All the dread over the L-Pocalypse — the fear of a 15-month L train shutdown, the planning for alternate routes, the idea of panicked commuters jamming East River ferry boats — is proving way overblown.

Rebuilding of the L train’s busy Hurricane Sandy-damaged East River tunnel officially begins Friday evening, but major repair work on the damaged stretch has been underway for months, the Daily News has learned.

After a controversial last-minute change of plans pushed by Gov.
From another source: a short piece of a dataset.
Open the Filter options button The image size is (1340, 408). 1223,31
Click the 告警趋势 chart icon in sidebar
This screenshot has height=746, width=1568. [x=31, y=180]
Cuomo in January, crews will remove less than 1% of the bench walls, which originally were to be entirely removed and replaced.

Before January, the MTA planned to remove enough concrete from 35,000 feet of bench walls, enough to fill 580 large dump trucks.

Now the bench wall portion of the project involves filling just a handful of dump trucks — and the MTA is nearly halfway done with that part of the job.

Instead of ripping out the cables encased in the bench walls, the MTA is installing brackets on the walls to hold new, modern power and communication lines.

Leaving the bench walls largely intact means the MTA only has to shave about three inches of concrete from the face of the structures every 250 feet, where protruding manholes are in place.

There are 96 of those manholes in the tunnel. Over the past three months, crews have shaved back concrete next to 40 of them.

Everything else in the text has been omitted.